== Supplied entries

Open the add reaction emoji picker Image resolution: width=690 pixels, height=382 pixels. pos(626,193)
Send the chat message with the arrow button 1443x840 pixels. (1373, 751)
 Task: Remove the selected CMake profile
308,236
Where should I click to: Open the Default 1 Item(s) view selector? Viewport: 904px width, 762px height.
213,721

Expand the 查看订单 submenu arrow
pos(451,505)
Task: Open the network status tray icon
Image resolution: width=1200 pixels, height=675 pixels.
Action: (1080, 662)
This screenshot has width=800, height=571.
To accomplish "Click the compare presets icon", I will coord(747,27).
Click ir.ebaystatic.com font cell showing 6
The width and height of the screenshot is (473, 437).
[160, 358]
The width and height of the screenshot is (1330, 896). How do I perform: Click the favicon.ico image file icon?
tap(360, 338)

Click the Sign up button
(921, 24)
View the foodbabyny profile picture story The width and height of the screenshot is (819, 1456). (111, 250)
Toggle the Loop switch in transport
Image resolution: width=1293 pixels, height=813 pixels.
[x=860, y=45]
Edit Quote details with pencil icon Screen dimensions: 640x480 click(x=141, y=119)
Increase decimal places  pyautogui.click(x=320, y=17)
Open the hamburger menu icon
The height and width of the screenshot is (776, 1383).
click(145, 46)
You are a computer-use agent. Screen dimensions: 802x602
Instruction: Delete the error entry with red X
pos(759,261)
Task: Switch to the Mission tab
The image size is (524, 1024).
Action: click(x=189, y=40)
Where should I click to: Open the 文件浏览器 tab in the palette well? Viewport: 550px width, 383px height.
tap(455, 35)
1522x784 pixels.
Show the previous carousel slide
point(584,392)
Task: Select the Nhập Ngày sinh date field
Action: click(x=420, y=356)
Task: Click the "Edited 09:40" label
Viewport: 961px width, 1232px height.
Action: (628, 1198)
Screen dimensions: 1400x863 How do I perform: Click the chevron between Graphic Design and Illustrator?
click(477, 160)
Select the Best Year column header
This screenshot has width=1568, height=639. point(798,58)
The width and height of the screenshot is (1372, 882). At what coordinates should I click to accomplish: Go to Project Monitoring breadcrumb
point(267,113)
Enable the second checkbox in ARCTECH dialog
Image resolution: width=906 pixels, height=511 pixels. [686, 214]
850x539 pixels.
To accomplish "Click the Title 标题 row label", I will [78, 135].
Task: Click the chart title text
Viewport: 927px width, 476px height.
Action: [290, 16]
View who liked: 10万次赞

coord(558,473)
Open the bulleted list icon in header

====

--- Requirements ---
Arrange every line of the data above as a Markdown table with the columns Row and Line, numbering the rows and omitting blank lines.

--- Final result ---
| Row | Line |
|---|---|
| 1 | Open the add reaction emoji picker Image resolution: width=690 pixels, height=382 pixels. pos(626,193) |
| 2 | Send the chat message with the arrow button 1443x840 pixels. (1373, 751) |
| 3 |  Task: Remove the selected CMake profile |
| 4 | 308,236 |
| 5 | Where should I click to: Open the Default 1 Item(s) view selector? Viewport: 904px width, 762px height. |
| 6 | 213,721 |
| 7 | Expand the 查看订单 submenu arrow |
| 8 | pos(451,505) |
| 9 | Task: Open the network status tray icon |
| 10 | Image resolution: width=1200 pixels, height=675 pixels. |
| 11 | Action: (1080, 662) |
| 12 | This screenshot has width=800, height=571. |
| 13 | To accomplish "Click the compare presets icon", I will coord(747,27). |
| 14 | Click ir.ebaystatic.com font cell showing 6 |
| 15 | The width and height of the screenshot is (473, 437). |
| 16 | [160, 358] |
| 17 | The width and height of the screenshot is (1330, 896). How do I perform: Click the favicon.ico image file icon? |
| 18 | tap(360, 338) |
| 19 | Click the Sign up button |
| 20 | (921, 24) |
| 21 | View the foodbabyny profile picture story The width and height of the screenshot is (819, 1456). (111, 250) |
| 22 | Toggle the Loop switch in transport |
| 23 | Image resolution: width=1293 pixels, height=813 pixels. |
| 24 | [x=860, y=45] |
| 25 | Edit Quote details with pencil icon Screen dimensions: 640x480 click(x=141, y=119) |
| 26 | Increase decimal places  pyautogui.click(x=320, y=17) |
| 27 | Open the hamburger menu icon |
| 28 | The height and width of the screenshot is (776, 1383). |
| 29 | click(145, 46) |
| 30 | You are a computer-use agent. Screen dimensions: 802x602 |
| 31 | Instruction: Delete the error entry with red X |
| 32 | pos(759,261) |
| 33 | Task: Switch to the Mission tab |
| 34 | The image size is (524, 1024). |
| 35 | Action: click(x=189, y=40) |
| 36 | Where should I click to: Open the 文件浏览器 tab in the palette well? Viewport: 550px width, 383px height. |
| 37 | tap(455, 35) |
| 38 | 1522x784 pixels. |
| 39 | Show the previous carousel slide |
| 40 | point(584,392) |
| 41 | Task: Select the Nhập Ngày sinh date field |
| 42 | Action: click(x=420, y=356) |
| 43 | Task: Click the "Edited 09:40" label |
| 44 | Viewport: 961px width, 1232px height. |
| 45 | Action: (628, 1198) |
| 46 | Screen dimensions: 1400x863 How do I perform: Click the chevron between Graphic Design and Illustrator? |
| 47 | click(477, 160) |
| 48 | Select the Best Year column header |
| 49 | This screenshot has width=1568, height=639. point(798,58) |
| 50 | The width and height of the screenshot is (1372, 882). At what coordinates should I click to accomplish: Go to Project Monitoring breadcrumb |
| 51 | point(267,113) |
| 52 | Enable the second checkbox in ARCTECH dialog |
| 53 | Image resolution: width=906 pixels, height=511 pixels. [686, 214] |
| 54 | 850x539 pixels. |
| 55 | To accomplish "Click the Title 标题 row label", I will [78, 135]. |
| 56 | Task: Click the chart title text |
| 57 | Viewport: 927px width, 476px height. |
| 58 | Action: [290, 16] |
| 59 | View who liked: 10万次赞 |
| 60 | coord(558,473) |
| 61 | Open the bulleted list icon in header |